- **Exercise objective**: All that is needed is a count of the lines in this data that contain the word "Given".

- **Extracted entries**:
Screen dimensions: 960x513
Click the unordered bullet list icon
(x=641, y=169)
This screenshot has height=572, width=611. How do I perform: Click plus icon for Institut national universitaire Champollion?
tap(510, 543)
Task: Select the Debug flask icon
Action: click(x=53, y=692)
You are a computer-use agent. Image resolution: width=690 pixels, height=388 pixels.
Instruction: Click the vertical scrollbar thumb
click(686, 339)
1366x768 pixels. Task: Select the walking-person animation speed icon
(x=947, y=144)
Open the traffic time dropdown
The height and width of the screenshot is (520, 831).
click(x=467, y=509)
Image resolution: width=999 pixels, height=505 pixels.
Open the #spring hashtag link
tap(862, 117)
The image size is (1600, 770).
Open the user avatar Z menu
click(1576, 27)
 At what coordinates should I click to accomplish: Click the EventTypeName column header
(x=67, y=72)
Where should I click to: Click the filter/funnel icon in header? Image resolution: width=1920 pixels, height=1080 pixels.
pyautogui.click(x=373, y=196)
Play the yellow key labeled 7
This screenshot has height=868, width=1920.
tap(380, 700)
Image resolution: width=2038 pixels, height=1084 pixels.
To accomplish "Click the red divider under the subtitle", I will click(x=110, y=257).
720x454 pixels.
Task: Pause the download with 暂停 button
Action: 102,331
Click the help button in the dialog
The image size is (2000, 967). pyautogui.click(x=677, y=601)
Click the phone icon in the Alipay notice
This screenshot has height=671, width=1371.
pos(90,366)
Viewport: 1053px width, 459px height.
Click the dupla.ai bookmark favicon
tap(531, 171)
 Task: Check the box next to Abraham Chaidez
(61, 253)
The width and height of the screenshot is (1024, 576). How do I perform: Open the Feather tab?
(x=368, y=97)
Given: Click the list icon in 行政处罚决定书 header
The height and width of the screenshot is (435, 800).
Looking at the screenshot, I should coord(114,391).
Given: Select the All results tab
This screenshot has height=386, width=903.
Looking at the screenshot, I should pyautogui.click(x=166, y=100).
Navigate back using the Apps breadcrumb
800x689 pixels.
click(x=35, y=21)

- **Result of the exercise**: 2